Pimpinan MPR: Ciptakan Ruang Inklusif pada Pembangunan Desa yang Melibatkan Kelompok Difabel
Jadikan pembangunan desa ruang yang inklusif dengan melibatkan seluruh elemen masyarakat, termasuk mengoptimalkan kemampuan kelompok difabel.
Penulis: Hasanudin Aco
Editor: Malvyandie Haryadi
TRIBUNNEWS.COM, JAKARTA - Jadikan pembangunan desa ruang yang inklusif dengan melibatkan seluruh elemen masyarakat, termasuk mengoptimalkan kemampuan kelompok difabel.
"Negara harus menciptakan langkah dan sistem yang terpadu dalam pembangunan dengan melibatkan semua lapisan masyarakat tanpa terkecuali, sehingga kebijakan pembangunan yang dihasilkan memastikan tidak ada kelompok masyarakat yang tertinggal," kata Wakil Ketua MPR RI, Lestari Moerdijat saat membuka diskusi daring bertema "Menuju Desa Inklusi Melalui Implementasi Prioritas Penggunaan Dana Desa" yang digelar Forum Diskusi Denpasar 12 pada Rabu (1/12/2021).
Diskusi dimoderatori Anggiasari Puji Aryatie (Tenaga Ahli Wakil Ketua MPR RI).
Hadir sebagai narasumber Bito Wikantosa (Staf Ahli Menteri Desa, PDT dan Transmigrasi RI), dan Drs. Sumedi Andono Mulyo, MA. Ph.D (Direktur Tata Ruang dan Penanganan Bencana, Bappenas).
Hadir pula Hj. Lisda Hendrajoni, (Anggota Komisi VIII DPR RI), Muhammad Joni Yulianto (Pendiri Sasana Inklusi dan Gerakan Advokasi Difabel/SIGAB) dan Angga Yanuar Risnanto (Pegiat Disabilitas) sebagai penanggap.
Baca juga: 5 Cara Mewujudkan Internet Aksesibel dan Ramah Penyandang Difabel
Menurut Lestari, menuju Indonesia Emas, kita harus melakukan pembangunan dengan banyak strategi yang diterapkan untuk memastikan seluruh anggota masyarakat ikut dan berpartisipasi dalam pembangunan, baik di tingkat nasional hingga ke tingkat desa.
Salah satu strategi itu, ujar Rerie, sapaan akrab Lestari, adalah pembangunan inklusif yang mengakomodasi kelompok difabel dengan mengedepankan pendekatan berbasis hak, seperti tercantum dalam UU No. 8/2016 tentang Penyandang Disabilitas, sehingga penyandang disabilitas dimungkinkan menjadi aktor dalam pembangunan.

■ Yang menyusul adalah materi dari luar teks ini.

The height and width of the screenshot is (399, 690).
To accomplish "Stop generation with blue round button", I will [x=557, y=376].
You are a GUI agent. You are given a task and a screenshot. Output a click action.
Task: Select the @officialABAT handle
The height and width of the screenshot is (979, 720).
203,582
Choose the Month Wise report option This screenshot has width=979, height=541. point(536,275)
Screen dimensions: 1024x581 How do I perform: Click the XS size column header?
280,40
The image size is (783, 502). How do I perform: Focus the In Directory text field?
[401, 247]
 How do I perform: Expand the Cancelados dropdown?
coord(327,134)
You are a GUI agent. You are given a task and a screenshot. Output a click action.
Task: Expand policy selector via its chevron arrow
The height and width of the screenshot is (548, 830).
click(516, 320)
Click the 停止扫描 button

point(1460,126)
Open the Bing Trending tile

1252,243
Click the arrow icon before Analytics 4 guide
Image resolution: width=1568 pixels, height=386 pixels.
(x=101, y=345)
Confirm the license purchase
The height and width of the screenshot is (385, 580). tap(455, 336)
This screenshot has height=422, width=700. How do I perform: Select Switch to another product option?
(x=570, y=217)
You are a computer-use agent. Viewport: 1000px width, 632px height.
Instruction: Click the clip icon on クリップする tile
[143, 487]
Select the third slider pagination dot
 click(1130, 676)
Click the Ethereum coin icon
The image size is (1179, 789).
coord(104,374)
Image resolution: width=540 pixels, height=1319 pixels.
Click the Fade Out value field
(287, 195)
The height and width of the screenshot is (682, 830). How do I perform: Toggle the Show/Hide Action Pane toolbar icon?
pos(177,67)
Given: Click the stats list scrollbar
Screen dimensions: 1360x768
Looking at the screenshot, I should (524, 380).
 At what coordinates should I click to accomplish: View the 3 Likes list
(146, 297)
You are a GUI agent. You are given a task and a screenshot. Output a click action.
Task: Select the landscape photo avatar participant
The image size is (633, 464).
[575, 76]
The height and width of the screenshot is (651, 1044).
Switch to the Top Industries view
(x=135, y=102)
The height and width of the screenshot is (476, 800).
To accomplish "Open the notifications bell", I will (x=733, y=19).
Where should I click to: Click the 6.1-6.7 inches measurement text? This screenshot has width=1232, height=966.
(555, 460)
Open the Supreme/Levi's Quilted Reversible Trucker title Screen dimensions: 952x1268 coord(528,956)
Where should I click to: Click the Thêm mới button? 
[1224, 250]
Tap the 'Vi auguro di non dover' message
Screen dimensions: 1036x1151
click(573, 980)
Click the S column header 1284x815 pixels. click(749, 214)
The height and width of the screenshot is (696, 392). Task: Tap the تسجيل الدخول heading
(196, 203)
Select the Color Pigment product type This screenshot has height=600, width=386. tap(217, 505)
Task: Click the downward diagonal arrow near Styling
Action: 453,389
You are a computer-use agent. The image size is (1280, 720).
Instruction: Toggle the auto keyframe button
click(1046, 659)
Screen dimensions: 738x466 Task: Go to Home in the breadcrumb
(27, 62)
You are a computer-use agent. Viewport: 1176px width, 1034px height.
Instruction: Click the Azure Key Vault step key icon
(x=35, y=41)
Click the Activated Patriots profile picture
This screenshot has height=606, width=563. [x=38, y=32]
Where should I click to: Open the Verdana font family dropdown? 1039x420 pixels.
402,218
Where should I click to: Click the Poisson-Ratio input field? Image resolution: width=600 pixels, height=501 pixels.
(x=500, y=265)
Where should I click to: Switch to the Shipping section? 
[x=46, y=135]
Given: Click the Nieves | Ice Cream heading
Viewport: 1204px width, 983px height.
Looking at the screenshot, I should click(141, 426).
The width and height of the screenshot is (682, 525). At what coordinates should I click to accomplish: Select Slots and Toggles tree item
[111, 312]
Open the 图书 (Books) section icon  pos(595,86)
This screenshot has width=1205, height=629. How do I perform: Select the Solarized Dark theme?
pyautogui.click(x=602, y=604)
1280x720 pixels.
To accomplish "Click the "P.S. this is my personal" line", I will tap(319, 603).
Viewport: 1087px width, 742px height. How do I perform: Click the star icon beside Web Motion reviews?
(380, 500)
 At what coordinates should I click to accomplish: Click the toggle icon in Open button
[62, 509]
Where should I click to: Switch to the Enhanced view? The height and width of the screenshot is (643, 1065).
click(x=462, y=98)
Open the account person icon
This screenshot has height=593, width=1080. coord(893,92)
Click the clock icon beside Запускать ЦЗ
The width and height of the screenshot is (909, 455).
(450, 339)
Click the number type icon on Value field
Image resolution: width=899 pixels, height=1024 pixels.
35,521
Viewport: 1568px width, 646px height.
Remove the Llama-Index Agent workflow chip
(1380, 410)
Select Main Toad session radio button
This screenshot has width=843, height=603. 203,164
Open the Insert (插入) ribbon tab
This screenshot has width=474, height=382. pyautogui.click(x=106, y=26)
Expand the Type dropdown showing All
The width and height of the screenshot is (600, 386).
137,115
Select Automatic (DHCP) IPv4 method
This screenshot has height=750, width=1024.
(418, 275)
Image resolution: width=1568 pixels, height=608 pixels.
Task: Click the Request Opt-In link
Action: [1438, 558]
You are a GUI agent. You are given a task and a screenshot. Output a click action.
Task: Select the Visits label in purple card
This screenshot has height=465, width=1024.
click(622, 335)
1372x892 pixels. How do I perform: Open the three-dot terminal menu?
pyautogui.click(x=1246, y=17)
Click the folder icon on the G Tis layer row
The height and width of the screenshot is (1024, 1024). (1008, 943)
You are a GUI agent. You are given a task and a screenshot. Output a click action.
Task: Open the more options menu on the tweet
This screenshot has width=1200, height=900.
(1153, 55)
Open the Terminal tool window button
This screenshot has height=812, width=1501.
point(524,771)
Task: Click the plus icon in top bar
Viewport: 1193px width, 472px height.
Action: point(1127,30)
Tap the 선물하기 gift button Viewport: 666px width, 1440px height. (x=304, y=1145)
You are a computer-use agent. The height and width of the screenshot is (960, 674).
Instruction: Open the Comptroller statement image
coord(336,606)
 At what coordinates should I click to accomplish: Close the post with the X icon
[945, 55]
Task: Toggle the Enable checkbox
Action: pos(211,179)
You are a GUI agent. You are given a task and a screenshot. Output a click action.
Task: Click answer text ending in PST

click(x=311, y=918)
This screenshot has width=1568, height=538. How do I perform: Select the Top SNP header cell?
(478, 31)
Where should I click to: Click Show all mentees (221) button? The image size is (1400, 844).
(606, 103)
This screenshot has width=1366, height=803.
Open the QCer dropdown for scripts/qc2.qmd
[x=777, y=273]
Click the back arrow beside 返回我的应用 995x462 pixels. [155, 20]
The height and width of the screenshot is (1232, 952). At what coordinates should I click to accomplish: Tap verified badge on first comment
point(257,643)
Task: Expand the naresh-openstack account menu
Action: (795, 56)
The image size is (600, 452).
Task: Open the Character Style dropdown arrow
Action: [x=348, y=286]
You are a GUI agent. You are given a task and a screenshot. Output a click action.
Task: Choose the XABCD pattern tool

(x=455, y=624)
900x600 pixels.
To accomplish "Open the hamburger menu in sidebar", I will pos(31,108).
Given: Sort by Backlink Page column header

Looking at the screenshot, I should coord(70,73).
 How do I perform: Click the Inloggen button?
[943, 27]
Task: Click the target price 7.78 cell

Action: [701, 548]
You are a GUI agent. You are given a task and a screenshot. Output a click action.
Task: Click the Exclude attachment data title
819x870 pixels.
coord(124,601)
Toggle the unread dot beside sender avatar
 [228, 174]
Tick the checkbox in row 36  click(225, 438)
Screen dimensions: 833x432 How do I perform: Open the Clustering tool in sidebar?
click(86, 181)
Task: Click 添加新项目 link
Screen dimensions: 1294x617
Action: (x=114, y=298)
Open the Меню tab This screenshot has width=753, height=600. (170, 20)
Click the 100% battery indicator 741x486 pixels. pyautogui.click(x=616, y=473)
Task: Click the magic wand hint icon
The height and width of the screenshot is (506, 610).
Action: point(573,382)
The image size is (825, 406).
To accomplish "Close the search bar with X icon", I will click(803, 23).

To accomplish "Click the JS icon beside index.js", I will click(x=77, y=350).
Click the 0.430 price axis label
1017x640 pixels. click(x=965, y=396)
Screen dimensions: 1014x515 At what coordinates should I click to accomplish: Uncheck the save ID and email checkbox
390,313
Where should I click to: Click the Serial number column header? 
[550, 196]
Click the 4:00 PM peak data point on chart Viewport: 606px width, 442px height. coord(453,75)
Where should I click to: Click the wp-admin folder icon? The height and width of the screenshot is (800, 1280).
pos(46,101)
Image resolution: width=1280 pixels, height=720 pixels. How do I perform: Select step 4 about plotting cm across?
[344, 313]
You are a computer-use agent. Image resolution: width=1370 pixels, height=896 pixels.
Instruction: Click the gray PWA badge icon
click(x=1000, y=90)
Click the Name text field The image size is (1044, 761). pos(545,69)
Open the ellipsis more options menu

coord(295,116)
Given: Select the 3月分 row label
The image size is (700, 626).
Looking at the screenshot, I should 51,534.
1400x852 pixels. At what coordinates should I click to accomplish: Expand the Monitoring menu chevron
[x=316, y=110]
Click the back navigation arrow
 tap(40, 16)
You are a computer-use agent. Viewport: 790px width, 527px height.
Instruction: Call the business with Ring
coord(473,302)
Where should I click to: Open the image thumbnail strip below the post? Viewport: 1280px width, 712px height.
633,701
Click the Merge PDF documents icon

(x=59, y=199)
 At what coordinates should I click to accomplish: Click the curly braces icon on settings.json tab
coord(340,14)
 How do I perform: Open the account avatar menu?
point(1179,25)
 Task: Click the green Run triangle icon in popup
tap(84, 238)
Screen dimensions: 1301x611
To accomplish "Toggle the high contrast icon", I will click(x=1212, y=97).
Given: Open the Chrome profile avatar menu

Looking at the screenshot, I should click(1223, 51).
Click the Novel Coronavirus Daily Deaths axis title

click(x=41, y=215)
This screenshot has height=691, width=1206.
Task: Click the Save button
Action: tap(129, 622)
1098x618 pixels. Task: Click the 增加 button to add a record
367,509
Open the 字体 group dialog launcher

Anggota Majelis Tinggi Partai NasDem itu berpendapat pembentukan desa inklusi dengan memanfaatkan dana desa merupakan realisasi dari pembangunan berkelanjutan yang membawa semangat no one left behind.
Staf Ahli Menteri Desa, PDT dan Transmigrasi RI, Bito Wikantosa mengungkapkan, desa inklusif merupakan bagian dari upaya Kementerian Desa, Pembangunan Daerah Tertinggal dan Transmigrasi (Kemendes PDTT) menjalankan Peraturan Presiden Nomor 53 Tahun 2021 tentang Rencana Aksi Nasional Hak Asasi Manusia Tahun 2021 – 2025, khususnya terkait memperkuat peran serta desa dalam memberikan penghormatan, pelindungan, pemenuhan, penegakan, dan pemajuan HAM terhadap empat kelompok sasaran, yaitu: perempuan, anak, penyandang disabilitas, kelompok masyarakat adat yang ada di desa.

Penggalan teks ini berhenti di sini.